Ce jeudi, ils seront devant leur télévision pour suivre les cérémonies commémoratives du 80e anniversaire du Débarquement. Car pour ces lecteurs, le 6 juin 1944 est une date à ne pas oublier. Ce jour-là, 156 000 soldats, en grande majorité américains, britanniques et canadiens, foulent le sol français. Parmi eux, 10 500 ont été tués, blessés ou portés disparus.
« Chaque année, je ressens une grande émotion à cette date. C’est l’histoire du monde qui a basculé le 6 juin 1944. Quand je pense à tous ces jeunes qui ont sacrifié leur vie pour notre liberté, j’ai la chair de poule», raconte Francis, un Alsacien de 64 ans. « Leur rendre hommage est une nécessité, ne jamais oublier est un devoir », affirme Sandra, Iséroise de 48 ans. «C’est un devoir de mémoire», insiste Victoria, 53 ans, qui vit à Besançon.

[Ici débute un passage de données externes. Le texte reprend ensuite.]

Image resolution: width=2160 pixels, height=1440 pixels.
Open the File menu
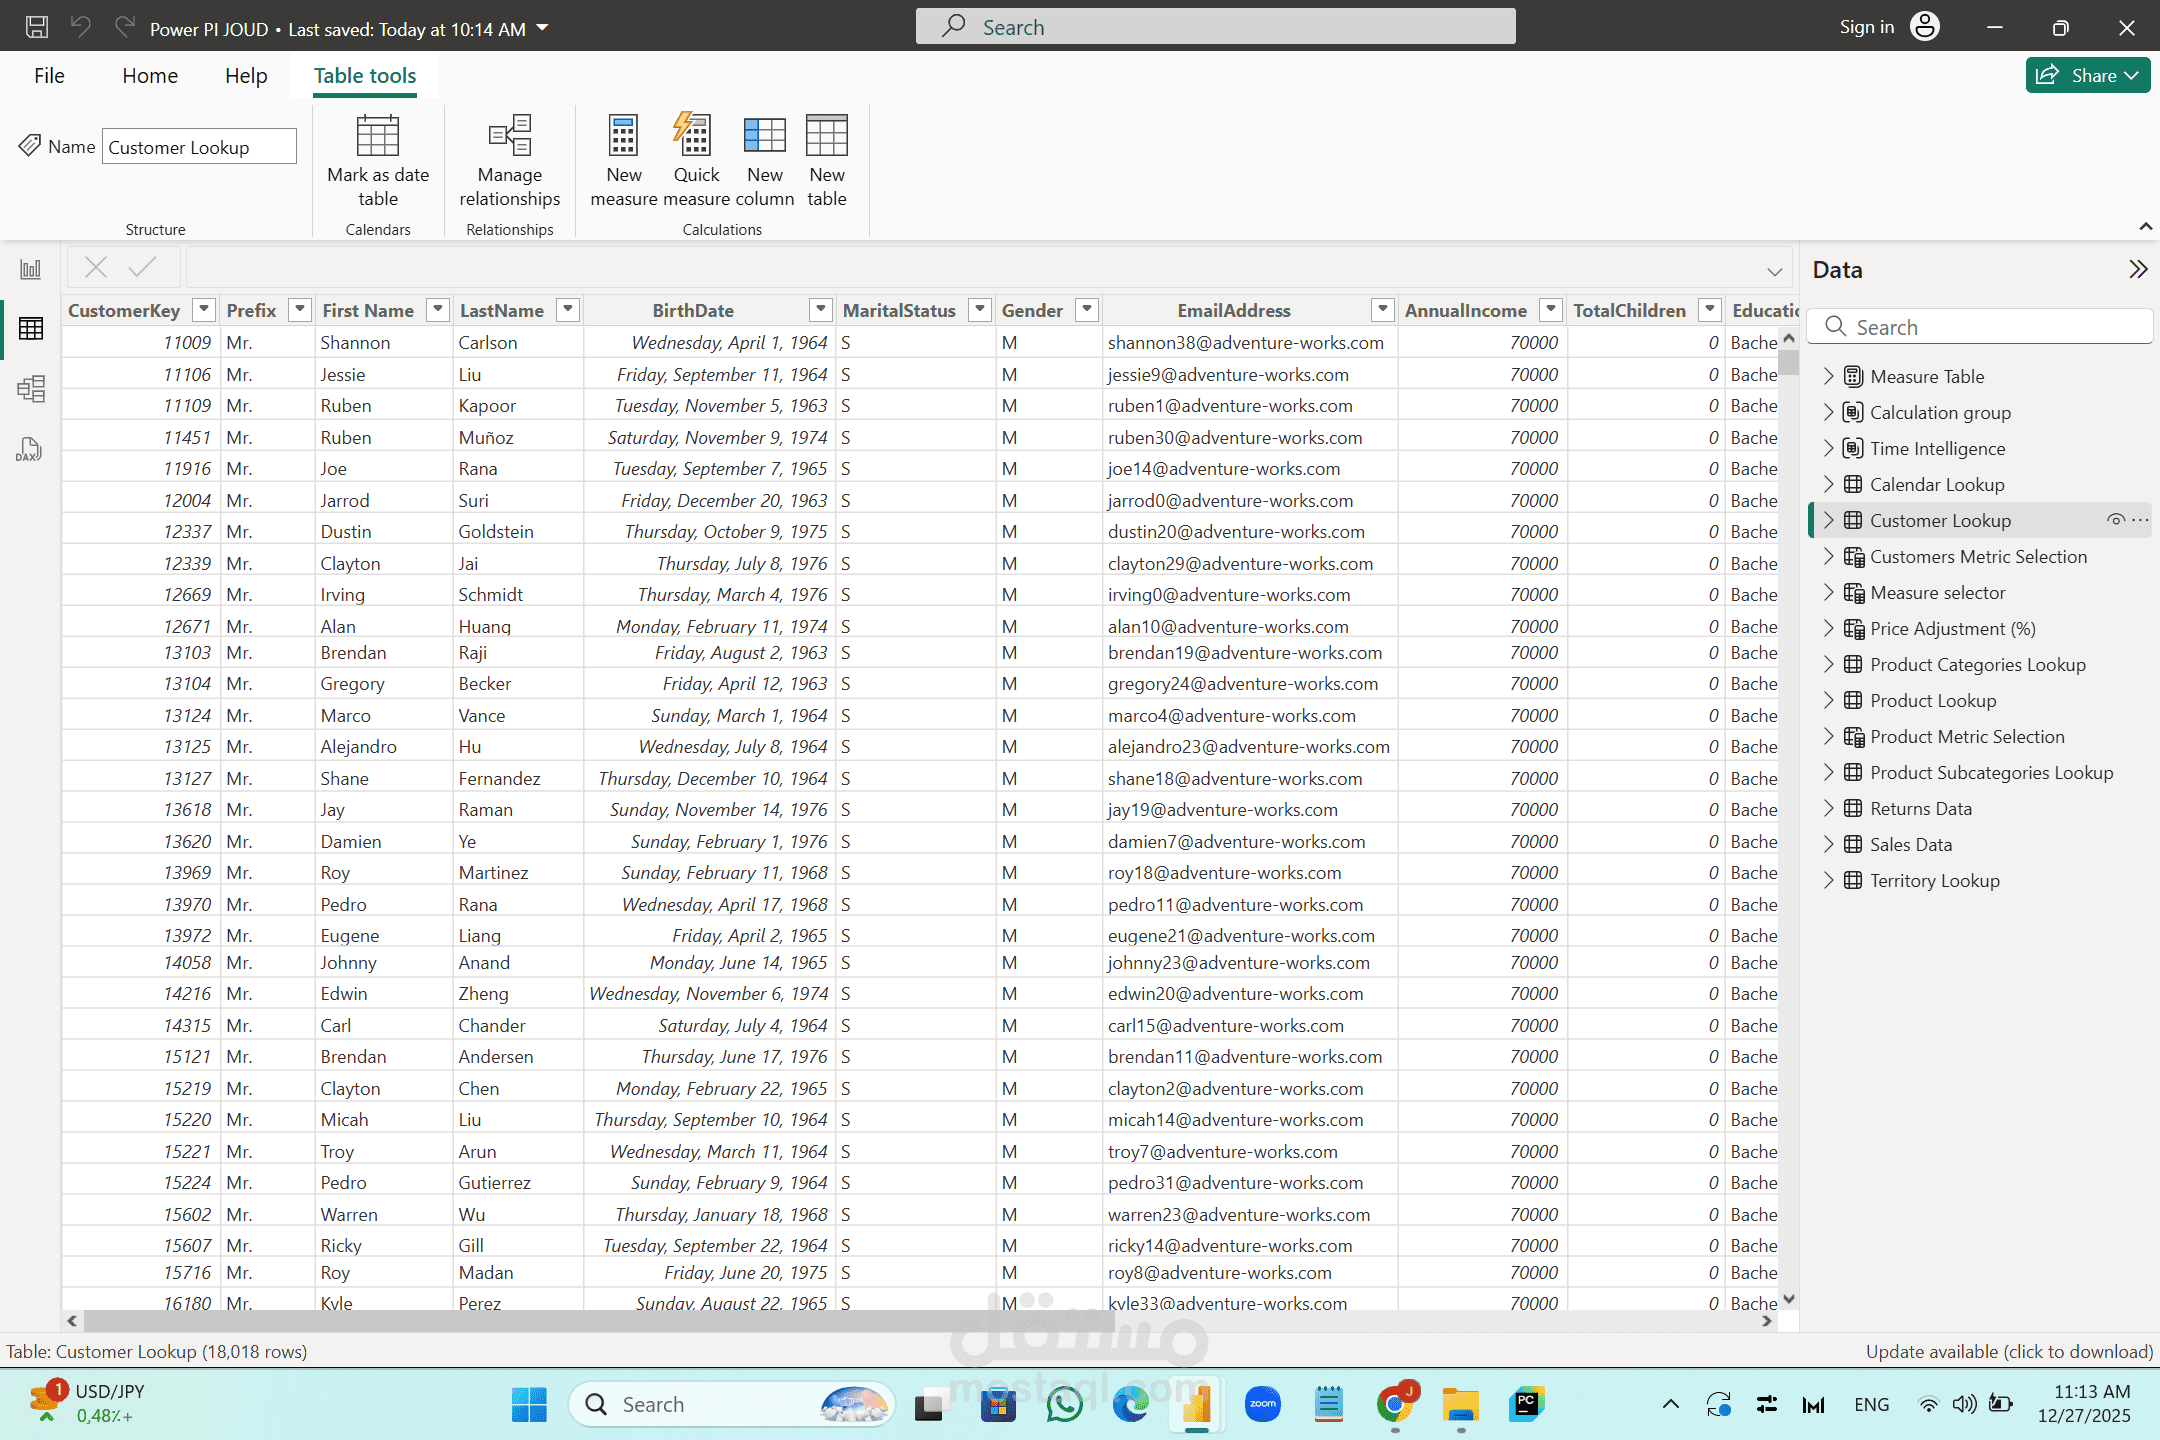coord(49,76)
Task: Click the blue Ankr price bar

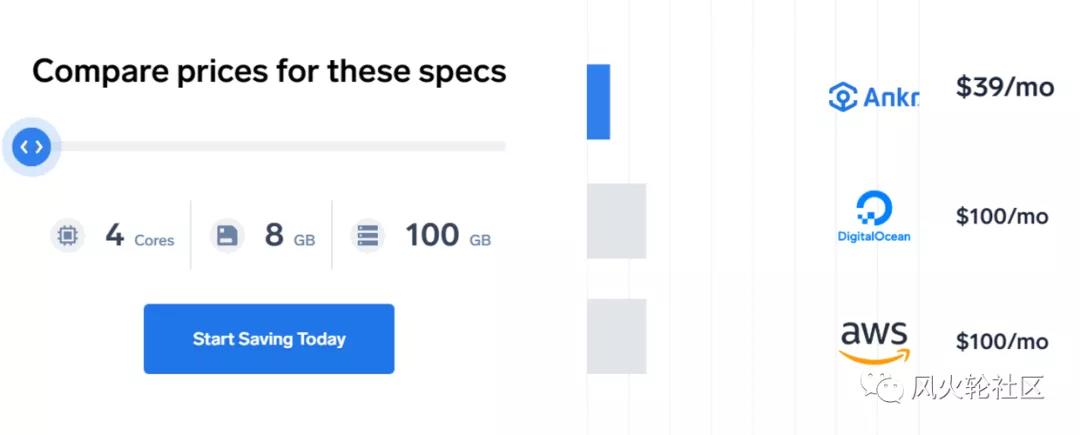Action: (x=598, y=102)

« Mes grands-pères ont été enrôlés de force dans l’armée allemande »
Il reste peu de survivants de cette période. Les vétérans ont 100 ans ou presque. Mais certaines familles sont encore marquées par le souvenir de la guerre. « Mes parents ont passé leur enfance sous l’occupation allemande avec l’obligation d’héberger les soldats. Ils avaient donc beaucoup d’espoir pour la libération future de leur commune lorsqu’ils ont appris le débarquement », raconte Jean-Louis, habitant du Doubs de 55 ans.

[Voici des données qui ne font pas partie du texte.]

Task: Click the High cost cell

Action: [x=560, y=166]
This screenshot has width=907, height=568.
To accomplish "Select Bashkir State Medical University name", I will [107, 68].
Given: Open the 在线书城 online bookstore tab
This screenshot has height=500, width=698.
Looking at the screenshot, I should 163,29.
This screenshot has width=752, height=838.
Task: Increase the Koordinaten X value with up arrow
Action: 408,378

« Ma tante de 93 ans parle souvent de la guerre, de l’évacuation et de la Libération. Toute ma vie, je serai reconnaissante envers les hommes qui ont débarqué en Normandie en Provence pour libérer mon pays, au sacrifice de leur vie », témoigne Valérie, une Alsacienne de 52 ans, dont les deux grands-pères ont été « Malgré – Nous ». « Ils ont tous deux été incorporés de force dans l’armée allemande et l’un d’eux a disparu sur le front russe », poursuit-elle.

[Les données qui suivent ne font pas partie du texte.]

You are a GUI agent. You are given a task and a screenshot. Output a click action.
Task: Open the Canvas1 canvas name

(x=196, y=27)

L’Alsace est aussi la région d’origine du commandant Philippe Kieffer, dont la famille avait fui l’annexion à l’Empire allemand en 1871. « Il faut souligner le rôle du commando Kieffer (NDLR : les 177 Français débarqués le 6 juin 1944) . En tant qu’Alsacien, je regrette qu’on insiste trop souvent sur le rôle des enrôlés de force dans le massacre d’Oradour-sur-Glane », déclare Ray, 56 ans. « Ces commémorations nous rappellent le combat pour la liberté contre le despotisme et que rien n’est jamais gagné », poursuit-il. « Comment ne pas faire un parallèle entre l’invasion de l’Ukraine par la Russie et l’annexion des Sudètes par le Troisième Reich parce qu’ils étaient « germanophones » ? »
Transmettre
C’est pour transmettre ce souvenir que Ray emmena un jour un de ses fils sur les plages du Débarquement. Tout comme Éric, un Mosellan de 56 ans. « Mes enfants n’ont que 8 et 10 ans et ils ont déjà visité la Normandie à trois reprises. Il ne reste qu’une poignée d’hommes qui ont combattu en 1944 et si nous ne ravivons pas la flamme, nos générations futures ne sauront rien de toute cette histoire, de l’horreur qu’il y a eu, des années d’oppression », dit-il.
« Il est très important de faire comprendre aux jeunes que la liberté et la paix ne sont pas des choses acquises, et que de nombreux jeunes soldats, le plus souvent étrangers, sont venus mourir sur le sol français, entre autres, pour que nous puissions vivre libres. Il ne faut pas oublier leur sacrifice», affirme Hubert, un Meurthe-et-Moselle de 69 ans. Pour cela, un habitant de 70 ans de la région Paca propose de faire du 6 juin un jour férié.